Bu gerçekle yüzleşmek ve adımları buna göre atmak zorunda olunduğunu belirten Erdoğan, şöyle devam etti:
"Daha önce de ifade ettiğimiz gibi salgınla mücadelenin en başarılı, en etkili yöntemi virüsü kapmamaktır. Günlük hayatımızı idame ettirirken virüsün bulaşma riskini minimuma indirmemiz gerekir. Şüphesiz bunun yolu da alışkanlıklarımızı değiştirmekten geçiyor. Biliyorsunuz bizim bir sloganımız var. O da 'Tamam' diyerek sloganlaştırdığımız temizlik, maske, mesafe kurallarına riayet ederek virüs bulaşma ihtimalini en aza indirmek mecburiyetindeyiz.
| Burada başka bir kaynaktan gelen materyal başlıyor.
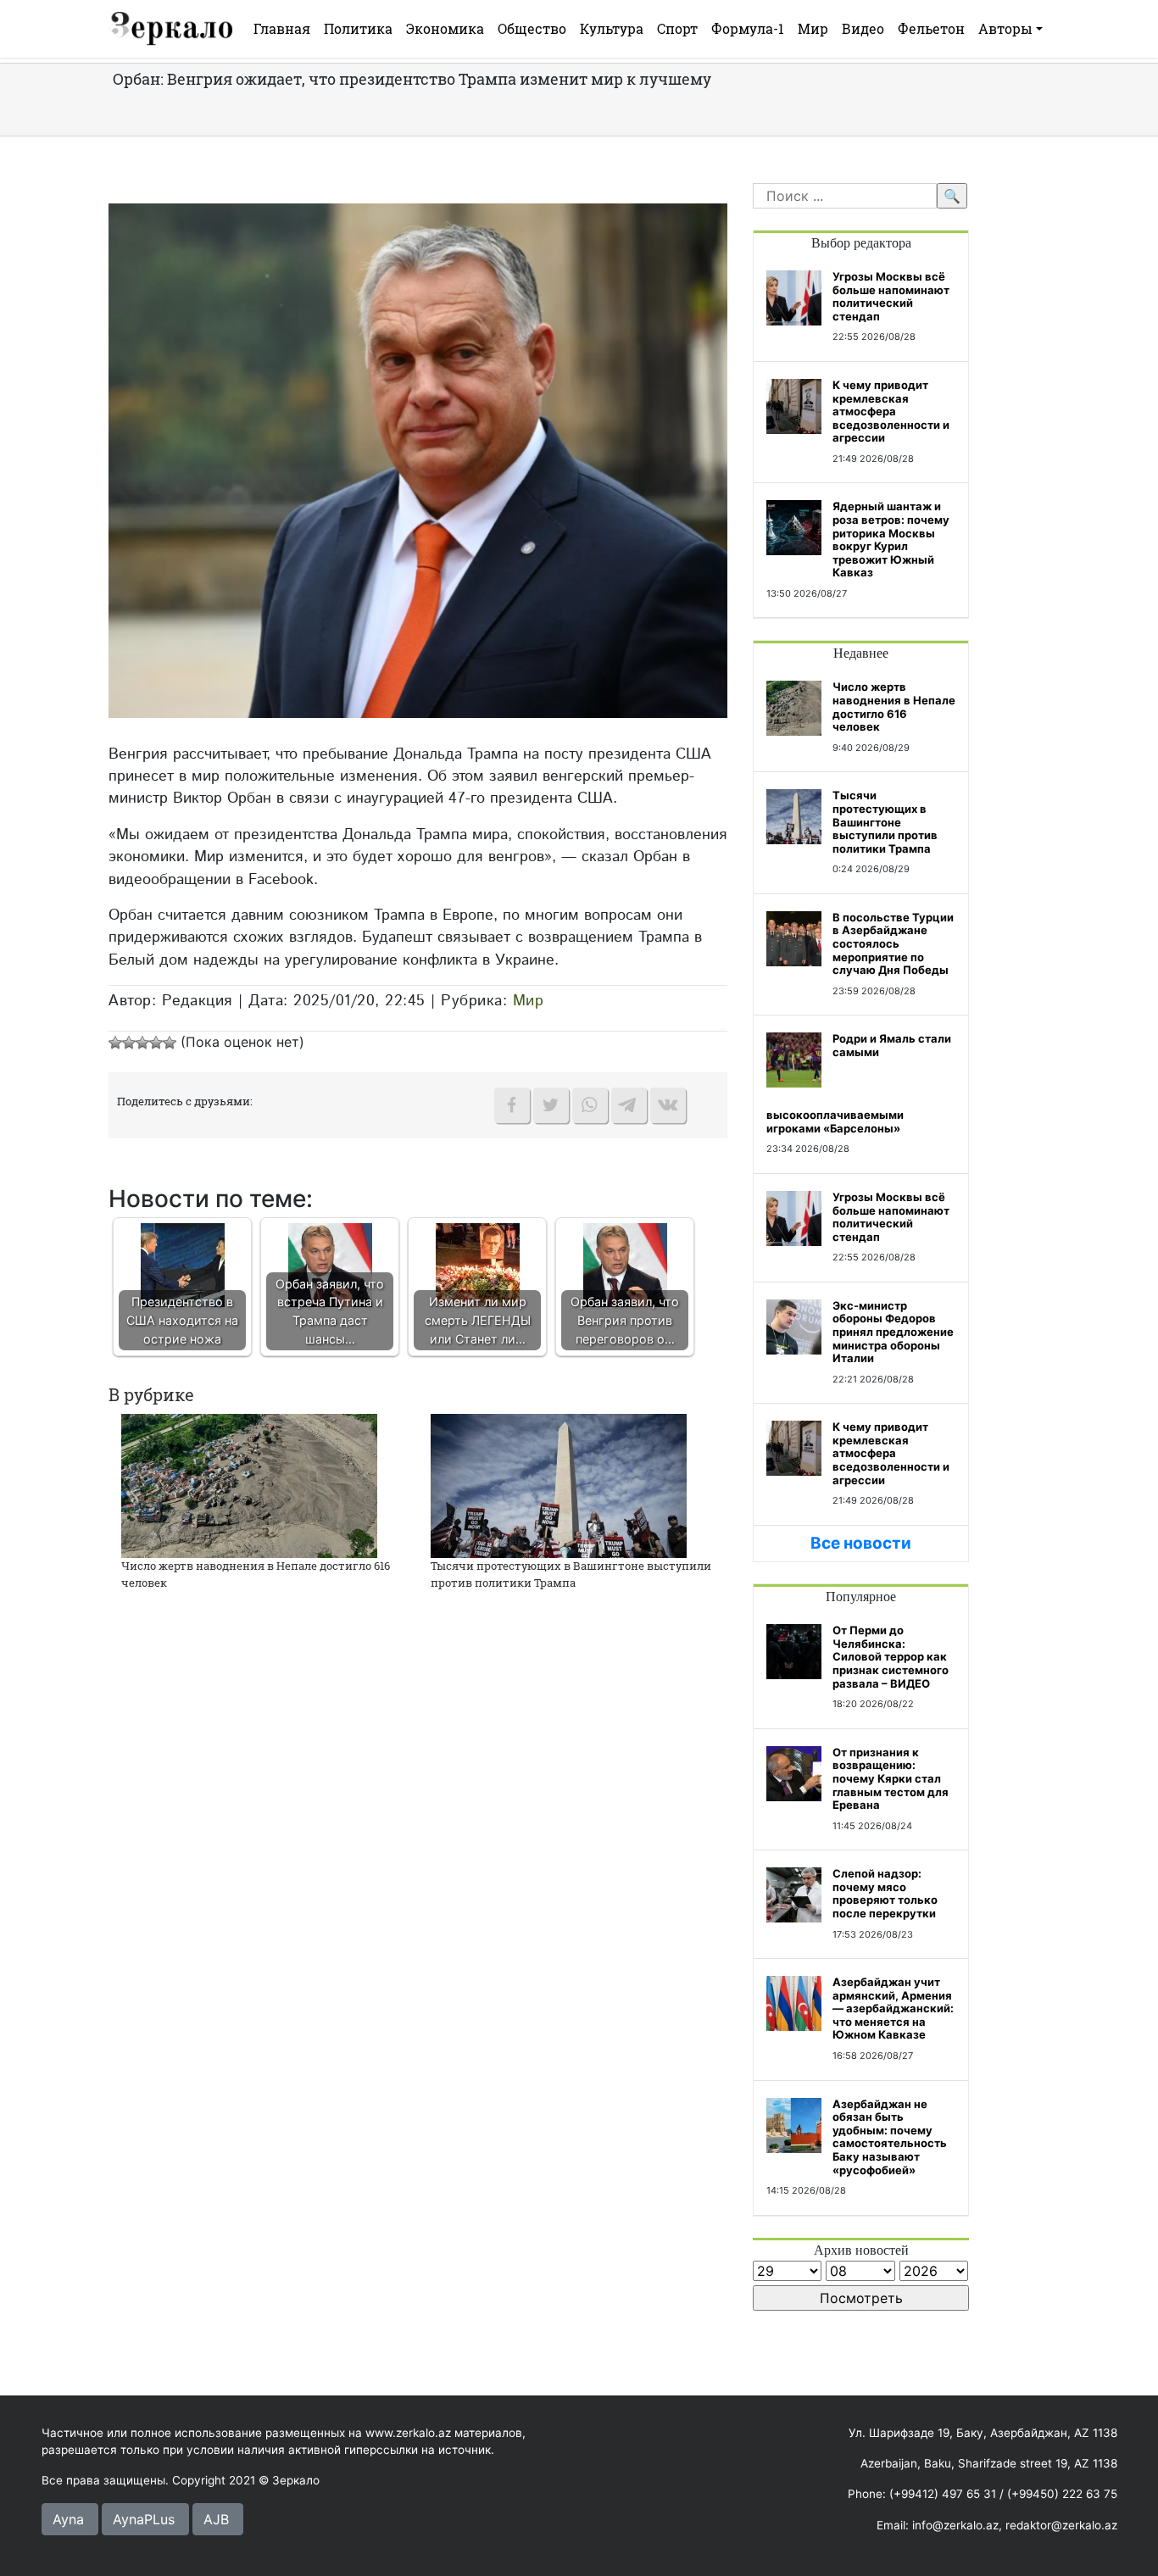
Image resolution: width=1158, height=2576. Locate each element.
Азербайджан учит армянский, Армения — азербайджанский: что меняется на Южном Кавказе (893, 2008)
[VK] (668, 1105)
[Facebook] (512, 1105)
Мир (813, 28)
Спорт (677, 28)
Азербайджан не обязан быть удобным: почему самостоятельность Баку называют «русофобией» (889, 2137)
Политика (358, 28)
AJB (216, 2519)
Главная (281, 28)
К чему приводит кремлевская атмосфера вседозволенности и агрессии (890, 411)
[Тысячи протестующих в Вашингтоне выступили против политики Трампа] (559, 1485)
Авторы (1005, 28)
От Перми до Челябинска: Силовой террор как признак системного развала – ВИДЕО (890, 1656)
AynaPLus (144, 2519)
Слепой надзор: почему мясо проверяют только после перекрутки (885, 1893)
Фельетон (931, 28)
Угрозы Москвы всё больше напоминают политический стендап (890, 296)
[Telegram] (629, 1105)
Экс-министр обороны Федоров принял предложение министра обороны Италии (893, 1332)
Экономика (445, 28)
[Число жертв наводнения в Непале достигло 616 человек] (249, 1485)
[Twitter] (551, 1105)
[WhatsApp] (590, 1105)
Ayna (68, 2519)
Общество (532, 28)
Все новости (860, 1543)
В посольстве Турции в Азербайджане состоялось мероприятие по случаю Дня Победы (893, 943)
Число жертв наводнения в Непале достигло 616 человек (893, 706)
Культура (611, 28)
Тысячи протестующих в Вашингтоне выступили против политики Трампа (571, 1574)
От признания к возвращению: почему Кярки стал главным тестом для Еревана (890, 1778)
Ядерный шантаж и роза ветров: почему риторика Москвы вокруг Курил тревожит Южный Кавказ (890, 539)
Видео (863, 28)
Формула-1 (747, 28)
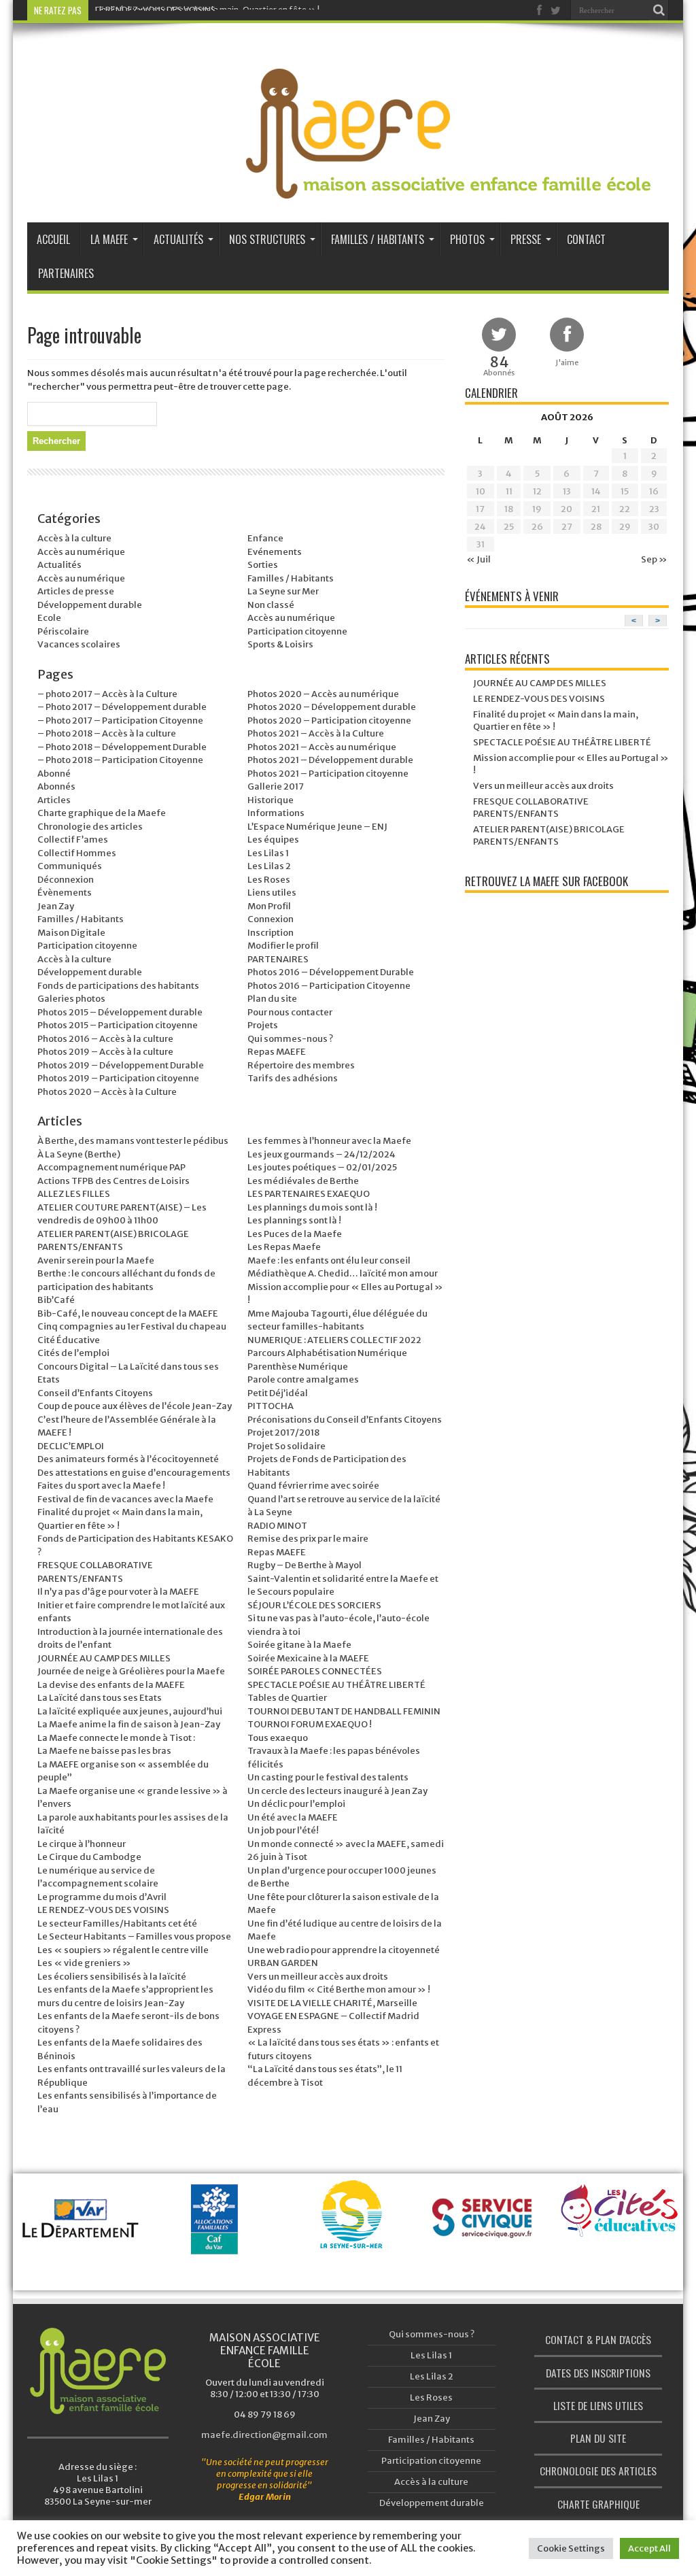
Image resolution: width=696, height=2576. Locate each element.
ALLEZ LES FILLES (73, 1194)
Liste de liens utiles (598, 2405)
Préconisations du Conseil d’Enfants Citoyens (344, 1419)
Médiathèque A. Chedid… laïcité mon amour (342, 1273)
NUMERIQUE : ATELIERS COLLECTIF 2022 (334, 1340)
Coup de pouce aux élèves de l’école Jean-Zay (134, 1406)
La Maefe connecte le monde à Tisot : (116, 1738)
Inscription (270, 932)
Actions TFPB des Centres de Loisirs (113, 1181)
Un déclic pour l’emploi (296, 1804)
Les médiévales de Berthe (303, 1181)
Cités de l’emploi (73, 1353)
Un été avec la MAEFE (292, 1817)
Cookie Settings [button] (571, 2548)
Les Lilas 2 (269, 866)
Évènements (64, 892)
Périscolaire (63, 631)
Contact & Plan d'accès (598, 2339)
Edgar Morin (265, 2497)
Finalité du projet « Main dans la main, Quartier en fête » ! (207, 10)
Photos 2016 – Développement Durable (330, 972)
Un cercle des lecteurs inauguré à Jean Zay (337, 1791)
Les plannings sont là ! (294, 1220)
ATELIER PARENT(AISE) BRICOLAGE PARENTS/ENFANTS (549, 835)
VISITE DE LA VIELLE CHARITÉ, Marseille (332, 2003)
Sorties (262, 565)
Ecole (49, 618)
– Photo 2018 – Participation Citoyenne (120, 760)
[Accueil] (98, 2371)
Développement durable (89, 605)
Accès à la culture (74, 538)
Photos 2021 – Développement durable (330, 760)
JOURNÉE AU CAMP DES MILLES (104, 1658)
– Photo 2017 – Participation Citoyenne (120, 720)
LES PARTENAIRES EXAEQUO (308, 1194)
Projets (262, 1025)
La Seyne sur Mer (283, 591)
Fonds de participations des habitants (118, 986)
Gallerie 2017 (275, 786)
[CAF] (217, 2242)
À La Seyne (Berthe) (78, 1154)
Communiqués (69, 866)
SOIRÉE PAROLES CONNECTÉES (314, 1671)
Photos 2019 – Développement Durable (120, 1065)
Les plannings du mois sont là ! (312, 1207)
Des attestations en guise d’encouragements (133, 1472)
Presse (525, 239)
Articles (54, 800)
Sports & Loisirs (280, 644)
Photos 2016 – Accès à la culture (105, 1039)
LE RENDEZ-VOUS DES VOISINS (103, 1910)
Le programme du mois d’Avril (102, 1897)
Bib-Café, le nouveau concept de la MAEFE (127, 1313)
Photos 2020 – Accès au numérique (323, 694)
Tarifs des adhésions (292, 1078)
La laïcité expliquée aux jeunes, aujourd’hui (129, 1711)
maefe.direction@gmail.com (264, 2435)
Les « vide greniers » (84, 1963)
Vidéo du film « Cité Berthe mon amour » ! (338, 1989)
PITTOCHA (270, 1406)
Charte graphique (598, 2504)
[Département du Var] (83, 2242)
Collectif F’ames (72, 839)
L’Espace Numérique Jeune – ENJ (317, 826)
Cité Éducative (68, 1340)
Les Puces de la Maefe (294, 1234)
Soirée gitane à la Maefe (299, 1644)
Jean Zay (55, 906)
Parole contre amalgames (303, 1379)
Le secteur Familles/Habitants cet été (117, 1923)
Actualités (178, 239)
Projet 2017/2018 (283, 1432)
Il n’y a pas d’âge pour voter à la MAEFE (118, 1591)
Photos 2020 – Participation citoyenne (329, 720)
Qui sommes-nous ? (290, 1039)
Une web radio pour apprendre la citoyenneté (343, 1950)
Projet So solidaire (286, 1446)
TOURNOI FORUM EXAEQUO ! (309, 1724)
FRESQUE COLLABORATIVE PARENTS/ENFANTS (531, 807)
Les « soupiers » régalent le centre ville (123, 1950)
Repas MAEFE (276, 1051)
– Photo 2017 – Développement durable (122, 707)
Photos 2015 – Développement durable (120, 1012)
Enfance (265, 538)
Milletimizin bu konuda giderek daha çok bilinçlendiğini görüyoruz. Özellikle kapalı mekanlarda, iş yerlerinde, ibadethanelerde, toplu ulaşımda maske kullanımı günden güne yaygınlaşıyor. Ama şunu söyleyeyim. Bütün vatandaşlarıma diyorum ki, 'Gelin şu sigarayı da bırakın.' Bilin ki, bu sigara da koronanın bu noktada en önemli etkenlerinden bir tanesidir."
'Asker uğurlama derken arkadaşınızı zehirliyorsunuz'
Asker uğurlama törenleri ve taziyeler başta olmak üzere kimi toplu etkinliklerde istenmeyen görüntülere şahit olunduğunu aktaran Erdoğan, şunları kaydetti:
"Asker uğurlama derken arkadaşınızı zehirliyorsunuz. Böyle bir yaklaşım olmaz. Bu konularda Valime de söyledim, 'İstanbul'da kesinlikle bunlara müsaade etmeyeceksiniz. Böyle bir uğurlama olduğu anda toparlayın götürün.' Çünkü biz bu insanları öyle kenarda, köşede yürürken, gezerken bulmadık. Bunlar bize Rabbimizin emanetidir. Genç, virüse karşı bağışıklık anlamına gelmez. Üzüntülü olmak, ihmalkar davranmayı gerektirmez. Bizim inancımızda tedbirsiz tevekkül olmaz. Rehavetin sonu ya hastalık ya da pişmanlıktır. Kontrollü bir şekilde hayatımızı normalleştirirken tedbirleri elden bırakmayacağız. Vatandaşlarımızı salgına karşı dikkatli olmaya, kurallara riayet etmeye davet ediyorum."